抱え上げる介護である限り、重たい利用者の対応について、介護者が一人では限界が生ずることになる。対応職員が2人以上いないと対応できない場面が数多くなってしまう。そうであれば夜勤帯で、介護職員が一人で対応しなければならない場合に、実質そうした移乗介護等は行えなくなり、夜間だからという理由のみによって、できないことが増える。



そのことは、日中排泄がトイレで可能となる人が、夜間におむつをせざるを得ない理由にもされてしまう。



在宅でのケアを考えた場合、そこではヘルパー等が一人で対応するのが基本なのだから、抱え上げるケアを続ける限り、できないで放置されるサービスが、昼夜を通して出てくることになる。



しかし福祉用具を利用して丈夫にノーリフティングケアが行われると、介護支援者が一人で可能となる行為が広がる。
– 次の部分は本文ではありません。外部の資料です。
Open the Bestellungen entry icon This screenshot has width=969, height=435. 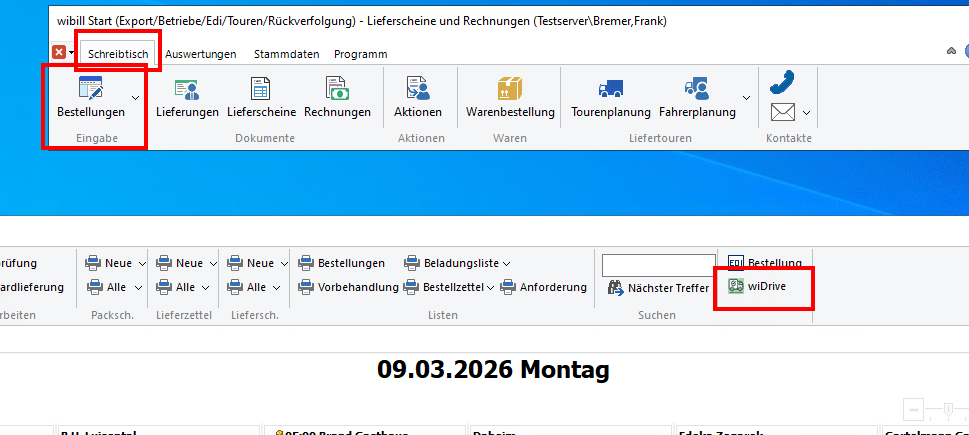pos(90,90)
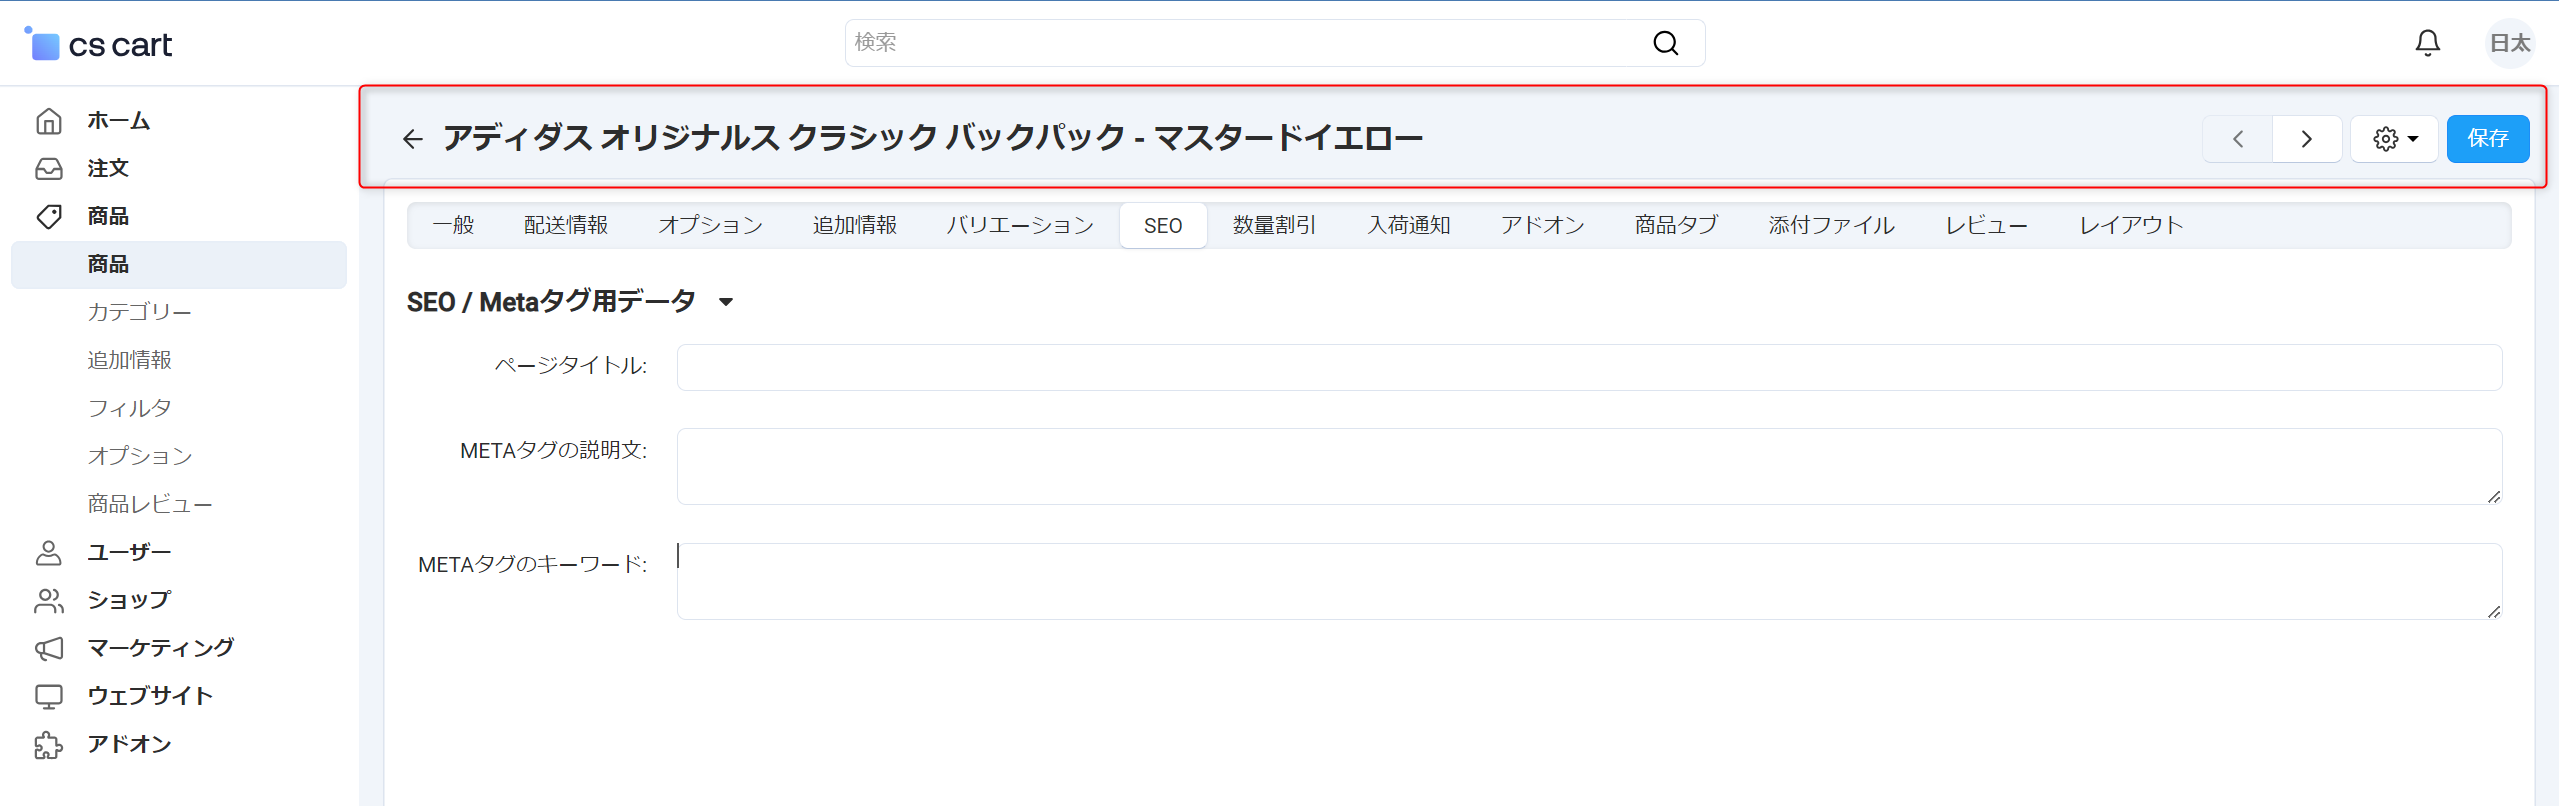The image size is (2559, 806).
Task: Open 注文 orders in sidebar
Action: pyautogui.click(x=107, y=168)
というより基本的に利用者対応は一人でできることになるわけで、ほかに支援者がいないから対応できないということがなくなるということである。



そのため排泄感覚があるにもかかわらず、夜間という理由だけでおむつに排泄せざるを得ないようなことがなくなる。いつでも離床援助が可能になる。



同時にノーリフティングケアは、正しい方法で行えば、利用者の身体負担も減ると言われている。痛みや不安がなく、スムースに移乗や離床が可能になることは、利用者にとってもメリットが多い。



ただしノーリフティングケアには、抱え上げるケアよりもより高いレベルで、知識や技術が求められることも事実だ。それを身につけねばならないが、その前に「抱え上げない」ことがいかに求められるかという意識転換も必要になるだろう。



そうしたハードルがあることは事実だが、ノーリフティングケアが浸透したその先には、福祉用具を使った介護業務の省力化という目的も達せられる可能性が高い。何より二人介助の必要性が大幅に減るだけで、少ない職員での対応できる場面が増えるということなのだから、人材不足が叫ばれる今日の状況を、わずかでも好転させる要素となり得るケアともいえる。だからこのケアの普及が求められるのである。